O mapeamento revelou uma antiga rede de fluxo na superfície que desaparece em favor de cavidades nas quais a água poderia ter se infiltrado e fluído em profundidade. Em seguida, foram realizadas experiências de simulação experimental em laboratório, recriando uma rede subterrânea composta por estruturas em forma de túneis em uma matriz arenosa saturada de água. Estes fluxos de superfície provocaram colapsos locais de terreno a partir dos quais a água se infiltrou mais profundamente, imitando a rede interconectada de canais subterrâneos observados em Marte.
Imagem de cima: canais de superfície ortogonais interconectados a cavidades subterrâneas no vale Hebrus em Marte (imagem HRSC, Mars Express, ESA).
Imagem de baixo: Simulação em laboratório de um sistema de cavernas subterrâneas em um meio simulando um subsolo saturado de água.
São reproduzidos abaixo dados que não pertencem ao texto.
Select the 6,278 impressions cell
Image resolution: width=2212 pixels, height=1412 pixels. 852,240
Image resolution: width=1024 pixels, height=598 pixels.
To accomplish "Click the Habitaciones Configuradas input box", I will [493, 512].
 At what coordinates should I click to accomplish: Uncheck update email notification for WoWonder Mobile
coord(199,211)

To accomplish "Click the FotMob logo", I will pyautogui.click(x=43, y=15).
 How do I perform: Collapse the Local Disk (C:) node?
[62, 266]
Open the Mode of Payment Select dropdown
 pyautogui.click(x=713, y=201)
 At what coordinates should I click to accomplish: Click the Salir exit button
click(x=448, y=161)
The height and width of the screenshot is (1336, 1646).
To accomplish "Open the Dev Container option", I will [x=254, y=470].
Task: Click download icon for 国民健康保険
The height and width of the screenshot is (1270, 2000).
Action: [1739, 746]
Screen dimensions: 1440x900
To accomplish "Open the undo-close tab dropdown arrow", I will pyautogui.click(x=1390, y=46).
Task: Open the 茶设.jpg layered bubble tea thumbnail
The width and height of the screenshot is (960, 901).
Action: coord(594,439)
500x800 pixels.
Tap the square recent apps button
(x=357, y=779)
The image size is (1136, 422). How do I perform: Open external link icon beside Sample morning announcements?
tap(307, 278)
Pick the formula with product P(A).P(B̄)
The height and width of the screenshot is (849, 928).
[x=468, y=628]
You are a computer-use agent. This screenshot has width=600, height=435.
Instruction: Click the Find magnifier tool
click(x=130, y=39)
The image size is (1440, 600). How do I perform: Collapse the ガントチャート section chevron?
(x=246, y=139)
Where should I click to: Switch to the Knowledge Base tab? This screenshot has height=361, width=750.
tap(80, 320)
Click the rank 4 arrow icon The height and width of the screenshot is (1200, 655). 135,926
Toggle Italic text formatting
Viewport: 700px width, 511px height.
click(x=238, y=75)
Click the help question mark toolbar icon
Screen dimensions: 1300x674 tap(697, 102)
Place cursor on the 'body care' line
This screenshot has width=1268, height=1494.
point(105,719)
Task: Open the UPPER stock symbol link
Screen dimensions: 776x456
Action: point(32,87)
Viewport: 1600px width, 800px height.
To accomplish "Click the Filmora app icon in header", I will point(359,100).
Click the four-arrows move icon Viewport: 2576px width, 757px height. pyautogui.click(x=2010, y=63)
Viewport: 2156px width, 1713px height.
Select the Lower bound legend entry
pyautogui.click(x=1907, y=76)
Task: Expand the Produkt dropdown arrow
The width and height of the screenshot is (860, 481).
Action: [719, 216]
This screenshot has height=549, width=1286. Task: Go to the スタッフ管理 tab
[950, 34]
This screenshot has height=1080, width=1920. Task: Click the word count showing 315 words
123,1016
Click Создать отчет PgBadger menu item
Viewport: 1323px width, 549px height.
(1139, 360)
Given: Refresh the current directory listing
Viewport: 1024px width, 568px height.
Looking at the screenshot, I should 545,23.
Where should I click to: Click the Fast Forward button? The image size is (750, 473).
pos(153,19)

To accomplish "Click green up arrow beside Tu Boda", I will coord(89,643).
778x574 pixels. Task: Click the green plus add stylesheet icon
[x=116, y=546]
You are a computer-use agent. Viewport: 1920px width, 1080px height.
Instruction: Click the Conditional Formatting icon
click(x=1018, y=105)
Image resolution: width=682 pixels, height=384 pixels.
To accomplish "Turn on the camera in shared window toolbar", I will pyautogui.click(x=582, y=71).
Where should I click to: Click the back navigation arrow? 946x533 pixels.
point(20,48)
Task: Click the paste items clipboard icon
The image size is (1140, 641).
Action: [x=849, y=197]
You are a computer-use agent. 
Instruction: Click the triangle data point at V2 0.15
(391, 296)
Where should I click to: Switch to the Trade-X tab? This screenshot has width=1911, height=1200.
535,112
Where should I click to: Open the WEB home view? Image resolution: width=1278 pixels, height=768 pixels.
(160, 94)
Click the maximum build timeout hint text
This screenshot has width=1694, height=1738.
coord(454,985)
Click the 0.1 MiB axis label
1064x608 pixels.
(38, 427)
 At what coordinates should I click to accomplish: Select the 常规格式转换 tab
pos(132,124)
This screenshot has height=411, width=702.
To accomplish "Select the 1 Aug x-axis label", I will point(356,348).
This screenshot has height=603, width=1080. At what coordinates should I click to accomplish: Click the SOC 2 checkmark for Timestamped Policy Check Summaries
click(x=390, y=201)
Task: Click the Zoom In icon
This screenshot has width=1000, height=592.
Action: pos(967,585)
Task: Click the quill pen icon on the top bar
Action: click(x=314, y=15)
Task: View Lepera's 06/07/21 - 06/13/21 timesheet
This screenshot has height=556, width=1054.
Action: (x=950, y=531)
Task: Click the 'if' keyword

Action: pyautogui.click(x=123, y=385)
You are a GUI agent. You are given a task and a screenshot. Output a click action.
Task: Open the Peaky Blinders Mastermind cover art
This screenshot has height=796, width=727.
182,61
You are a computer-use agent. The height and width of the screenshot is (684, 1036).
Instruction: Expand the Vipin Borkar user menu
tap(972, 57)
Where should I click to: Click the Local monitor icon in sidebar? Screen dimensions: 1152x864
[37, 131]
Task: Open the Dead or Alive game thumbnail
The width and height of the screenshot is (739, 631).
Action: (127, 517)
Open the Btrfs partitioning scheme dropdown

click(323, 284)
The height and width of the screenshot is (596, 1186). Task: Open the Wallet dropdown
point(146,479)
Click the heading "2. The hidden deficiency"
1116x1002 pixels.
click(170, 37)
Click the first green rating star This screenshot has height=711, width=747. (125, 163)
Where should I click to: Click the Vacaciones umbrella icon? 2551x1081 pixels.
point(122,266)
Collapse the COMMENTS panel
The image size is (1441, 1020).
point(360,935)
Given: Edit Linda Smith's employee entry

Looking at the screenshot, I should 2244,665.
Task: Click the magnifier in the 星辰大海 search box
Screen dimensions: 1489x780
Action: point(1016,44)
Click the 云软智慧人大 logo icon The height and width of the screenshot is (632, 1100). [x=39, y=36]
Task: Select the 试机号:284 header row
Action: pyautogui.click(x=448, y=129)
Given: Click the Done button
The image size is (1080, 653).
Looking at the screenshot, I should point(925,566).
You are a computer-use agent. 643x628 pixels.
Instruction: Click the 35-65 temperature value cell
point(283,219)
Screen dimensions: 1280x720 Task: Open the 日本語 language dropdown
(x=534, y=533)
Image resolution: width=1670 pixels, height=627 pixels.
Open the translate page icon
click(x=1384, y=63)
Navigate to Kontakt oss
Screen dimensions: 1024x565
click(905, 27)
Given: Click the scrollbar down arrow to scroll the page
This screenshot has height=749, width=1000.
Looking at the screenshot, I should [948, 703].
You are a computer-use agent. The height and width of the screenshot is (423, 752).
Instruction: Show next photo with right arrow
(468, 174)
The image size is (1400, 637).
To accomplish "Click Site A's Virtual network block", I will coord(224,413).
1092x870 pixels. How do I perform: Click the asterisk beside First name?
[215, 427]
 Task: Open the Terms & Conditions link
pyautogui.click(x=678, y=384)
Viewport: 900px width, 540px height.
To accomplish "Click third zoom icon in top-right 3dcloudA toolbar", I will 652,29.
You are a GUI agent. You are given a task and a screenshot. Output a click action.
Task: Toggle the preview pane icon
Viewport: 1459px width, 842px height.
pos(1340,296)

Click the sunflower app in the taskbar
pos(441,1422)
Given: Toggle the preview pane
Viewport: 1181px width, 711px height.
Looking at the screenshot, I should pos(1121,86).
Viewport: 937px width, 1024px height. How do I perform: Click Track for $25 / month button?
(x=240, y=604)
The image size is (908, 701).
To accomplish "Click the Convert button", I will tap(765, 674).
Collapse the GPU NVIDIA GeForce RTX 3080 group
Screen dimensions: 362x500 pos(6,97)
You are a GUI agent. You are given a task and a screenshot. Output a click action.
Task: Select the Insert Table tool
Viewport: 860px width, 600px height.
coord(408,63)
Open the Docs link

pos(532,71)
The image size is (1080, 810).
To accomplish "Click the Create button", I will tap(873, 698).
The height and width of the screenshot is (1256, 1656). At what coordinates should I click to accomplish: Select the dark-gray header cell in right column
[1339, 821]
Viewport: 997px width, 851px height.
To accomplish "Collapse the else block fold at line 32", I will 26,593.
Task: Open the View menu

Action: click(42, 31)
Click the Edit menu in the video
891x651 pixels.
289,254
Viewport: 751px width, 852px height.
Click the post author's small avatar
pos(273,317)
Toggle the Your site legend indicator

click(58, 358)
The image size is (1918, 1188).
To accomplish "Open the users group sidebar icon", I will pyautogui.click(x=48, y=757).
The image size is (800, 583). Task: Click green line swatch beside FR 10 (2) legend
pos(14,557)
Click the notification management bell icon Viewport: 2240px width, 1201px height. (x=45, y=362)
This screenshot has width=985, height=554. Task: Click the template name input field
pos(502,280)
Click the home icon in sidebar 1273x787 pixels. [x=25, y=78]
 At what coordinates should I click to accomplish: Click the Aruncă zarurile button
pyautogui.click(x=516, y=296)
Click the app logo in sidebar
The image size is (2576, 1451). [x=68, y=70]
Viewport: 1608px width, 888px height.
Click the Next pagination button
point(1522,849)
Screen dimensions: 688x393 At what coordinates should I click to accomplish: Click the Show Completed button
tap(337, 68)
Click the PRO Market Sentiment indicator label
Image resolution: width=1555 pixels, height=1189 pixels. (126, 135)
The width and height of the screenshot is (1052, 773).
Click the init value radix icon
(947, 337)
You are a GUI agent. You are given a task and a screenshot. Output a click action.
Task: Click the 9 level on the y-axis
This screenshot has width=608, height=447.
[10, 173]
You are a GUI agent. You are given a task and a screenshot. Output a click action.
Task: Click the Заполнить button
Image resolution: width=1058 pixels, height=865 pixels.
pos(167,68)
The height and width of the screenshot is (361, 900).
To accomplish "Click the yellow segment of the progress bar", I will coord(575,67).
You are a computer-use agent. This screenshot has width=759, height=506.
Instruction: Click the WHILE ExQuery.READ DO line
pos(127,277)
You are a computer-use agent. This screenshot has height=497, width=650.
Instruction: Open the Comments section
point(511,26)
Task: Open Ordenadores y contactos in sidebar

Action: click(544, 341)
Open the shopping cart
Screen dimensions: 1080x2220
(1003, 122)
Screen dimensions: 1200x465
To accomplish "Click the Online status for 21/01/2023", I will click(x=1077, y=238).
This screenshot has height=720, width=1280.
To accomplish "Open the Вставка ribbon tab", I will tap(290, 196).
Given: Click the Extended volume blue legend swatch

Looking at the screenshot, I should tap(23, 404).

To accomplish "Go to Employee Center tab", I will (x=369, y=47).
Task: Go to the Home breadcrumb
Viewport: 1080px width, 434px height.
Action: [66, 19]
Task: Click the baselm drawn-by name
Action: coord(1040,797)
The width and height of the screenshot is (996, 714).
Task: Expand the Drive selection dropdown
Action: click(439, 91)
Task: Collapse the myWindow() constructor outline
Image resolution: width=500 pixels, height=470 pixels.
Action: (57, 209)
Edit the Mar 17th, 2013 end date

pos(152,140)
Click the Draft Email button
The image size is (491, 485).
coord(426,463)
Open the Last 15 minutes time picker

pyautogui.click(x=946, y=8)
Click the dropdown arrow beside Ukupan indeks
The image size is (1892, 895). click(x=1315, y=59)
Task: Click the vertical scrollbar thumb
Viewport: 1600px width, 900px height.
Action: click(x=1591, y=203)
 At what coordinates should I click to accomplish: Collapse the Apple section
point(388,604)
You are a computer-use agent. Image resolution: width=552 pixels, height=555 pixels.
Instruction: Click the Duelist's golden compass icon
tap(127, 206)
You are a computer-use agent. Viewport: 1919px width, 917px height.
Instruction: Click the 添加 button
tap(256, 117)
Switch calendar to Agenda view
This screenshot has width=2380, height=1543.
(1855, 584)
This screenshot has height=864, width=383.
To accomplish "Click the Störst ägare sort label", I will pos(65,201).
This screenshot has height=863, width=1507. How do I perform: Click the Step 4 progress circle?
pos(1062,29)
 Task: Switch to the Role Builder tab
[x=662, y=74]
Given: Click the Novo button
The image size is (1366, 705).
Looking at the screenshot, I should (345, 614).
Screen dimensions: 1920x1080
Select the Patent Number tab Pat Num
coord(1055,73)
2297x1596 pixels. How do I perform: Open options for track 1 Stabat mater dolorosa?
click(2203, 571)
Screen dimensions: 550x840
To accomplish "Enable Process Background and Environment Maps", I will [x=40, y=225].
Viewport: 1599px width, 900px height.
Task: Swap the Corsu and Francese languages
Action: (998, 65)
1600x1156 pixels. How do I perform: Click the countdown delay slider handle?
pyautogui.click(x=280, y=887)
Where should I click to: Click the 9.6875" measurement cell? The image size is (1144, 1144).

Nossa simulação em laboratório sugere que as grutas localizadas ao longo dos vales de Hebrus são os condutos preferenciais pelos quais a água e os sedimentos foram capturados.
© Costard et al.
Estas experiências confirmam que as descontinuidades da subsuperfície de Marte teriam favorecido a formação de uma vasta rede de escoamento subterrâneo interconectada e funcional, direcionando potencialmente as águas de cheia das inundações do vale Hebrus para as profundezas do subsolo marciano. As suas experiências também mostram que as cavidades contribuem eficazmente para o "desaparecimento" das águas das cheias do vale de inundações Hebrus. Finalmente, Hebrus é uma região particularmente interessante, como futuro local de pouso para a exploração de cavidades subterrâneas nas planícies do hemisfério Norte de Marte.
Referência:
F. Costard, J.A.P. Rodriguez, E. Godin, A. Séjourné e J. Kargel (2024).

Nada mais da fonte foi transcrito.